Drive is a great and free alternative to Microsoft Office, and I love being able to access documents on my phone. Also, when it comes to group projects, I tend to suggest Drive to my group for the collaboration features. I am really quite surprised at how many people still carry their files on a USB drive, so if you're on of those people I think you should give Drive or other online office services a try.

Go to Google Drive

Timetable

Timetable is an Android app that manages your class schedule, tasks, and quizzes/exams. What makes this different from a typical notes or calendar app is that you have all your class-related stuff in one place and it can do things such as silencing your phone when you're in class. I normally have the schedule and tasks widgets on one of my home screens for quick access and it keeps me on-task for when assignments are due.

Go to Timetable

Google Keep

When it's overkill to use Drive for a simple note, or Timetable when it isn't an assignment, I use Keep. It's a really bare note-taking app that is basically a digital equivalent to Post-it notes. I like how it syncs up with my Google account, has the basic yet necessary features, and it recently added the ability to share notes with other people (e.g. shopping lists) which I use with my family.

Go to Google Keep

Trackthisforme

If you're trying to improve your lifestyle or work ethic, a great motivator is when you keep track of those things. Trackthisforme is a cool service that I use to keep track of exercise (e.g. number of pushups), sleeping hours, or homework hours.

Go to Trackthisforme

Pocket Casts

A good way to stay up to date on what's in your major (in my case, the latest frameworks or web technologies) is to listen to podcasts. There's podcasts on just about anything, and is a great way to pass time while at work or typing up assignments. Pocket Casts is my podcast player of choice. While it's paid, I think the interface and syncing feature is totally worth it. I'll probably write a post soon on which tech podcasts I listen to.

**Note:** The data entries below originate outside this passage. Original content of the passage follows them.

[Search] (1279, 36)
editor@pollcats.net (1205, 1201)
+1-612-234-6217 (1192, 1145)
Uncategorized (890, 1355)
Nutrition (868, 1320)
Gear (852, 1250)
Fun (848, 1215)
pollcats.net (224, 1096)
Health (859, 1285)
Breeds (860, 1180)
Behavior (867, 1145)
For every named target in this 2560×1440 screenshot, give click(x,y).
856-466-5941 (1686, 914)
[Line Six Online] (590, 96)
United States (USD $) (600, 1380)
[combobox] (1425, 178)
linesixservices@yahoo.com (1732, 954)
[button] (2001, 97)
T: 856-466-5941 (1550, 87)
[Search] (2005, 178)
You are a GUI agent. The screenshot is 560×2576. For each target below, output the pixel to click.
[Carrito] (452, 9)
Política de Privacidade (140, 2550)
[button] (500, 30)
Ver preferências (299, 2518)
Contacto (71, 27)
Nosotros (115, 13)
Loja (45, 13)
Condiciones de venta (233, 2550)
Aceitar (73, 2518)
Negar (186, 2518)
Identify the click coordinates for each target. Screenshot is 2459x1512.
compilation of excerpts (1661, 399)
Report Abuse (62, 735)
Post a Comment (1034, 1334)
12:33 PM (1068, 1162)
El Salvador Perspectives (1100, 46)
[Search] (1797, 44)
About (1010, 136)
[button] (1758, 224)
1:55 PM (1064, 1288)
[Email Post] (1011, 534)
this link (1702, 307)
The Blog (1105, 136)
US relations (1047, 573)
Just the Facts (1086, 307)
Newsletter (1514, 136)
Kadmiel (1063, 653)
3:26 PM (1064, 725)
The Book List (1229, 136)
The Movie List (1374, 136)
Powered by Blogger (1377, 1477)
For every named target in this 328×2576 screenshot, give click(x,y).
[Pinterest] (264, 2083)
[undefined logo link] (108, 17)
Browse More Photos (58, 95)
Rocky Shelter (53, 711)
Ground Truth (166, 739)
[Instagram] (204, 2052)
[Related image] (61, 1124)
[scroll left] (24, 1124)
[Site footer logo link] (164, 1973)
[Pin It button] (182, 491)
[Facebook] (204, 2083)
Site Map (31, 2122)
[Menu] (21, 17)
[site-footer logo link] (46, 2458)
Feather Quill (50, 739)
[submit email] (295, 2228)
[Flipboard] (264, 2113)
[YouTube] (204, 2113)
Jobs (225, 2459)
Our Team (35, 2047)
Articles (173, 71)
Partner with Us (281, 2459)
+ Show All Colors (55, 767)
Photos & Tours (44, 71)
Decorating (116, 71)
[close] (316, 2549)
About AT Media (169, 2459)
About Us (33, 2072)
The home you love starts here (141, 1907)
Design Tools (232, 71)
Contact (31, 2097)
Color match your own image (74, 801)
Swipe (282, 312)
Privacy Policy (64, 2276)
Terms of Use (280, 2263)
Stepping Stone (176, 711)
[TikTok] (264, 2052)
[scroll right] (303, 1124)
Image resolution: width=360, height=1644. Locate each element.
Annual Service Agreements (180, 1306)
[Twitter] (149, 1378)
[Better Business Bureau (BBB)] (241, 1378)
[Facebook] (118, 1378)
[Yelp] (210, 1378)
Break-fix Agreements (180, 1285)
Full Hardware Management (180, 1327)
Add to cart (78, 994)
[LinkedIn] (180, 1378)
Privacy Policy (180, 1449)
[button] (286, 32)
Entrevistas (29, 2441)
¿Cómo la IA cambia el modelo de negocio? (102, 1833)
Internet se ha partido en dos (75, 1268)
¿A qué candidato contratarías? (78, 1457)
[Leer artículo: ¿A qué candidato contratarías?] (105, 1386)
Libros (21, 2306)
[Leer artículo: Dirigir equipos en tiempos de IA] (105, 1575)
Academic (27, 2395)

Go to Pocket Casts (web version) Go to Pocket Casts (mobile apps)

StudyRoom

StudyRoom is basically a social network for college students. You pick your college and courses, and then you can see what other students are sharing about that course. It's a great way of finding out what you've missed in a class, or for creating a study group. This is especially useful for when you're not taking a class together with a friend.

Go to StudyRoom

Amazon Prime

Odds are, you're going to college to get a good job and make a lot of money. Which means you don't have a lot of money now. That's where I highly recommend Prime if you order a lot of stuff from Amazon. Whether it's education related or not, those shipping fees will add up. What's nice with Prime is that you get a student discount, access to other services (Instant Video or Music), and free 2-day shipping. I'm really spoiled with that 2-day shipping now, but I don't regret it.

Go to Amazon Prime

That's it. I wanted to keep this list relatively short but if you have any other recommendations please feel free to share them.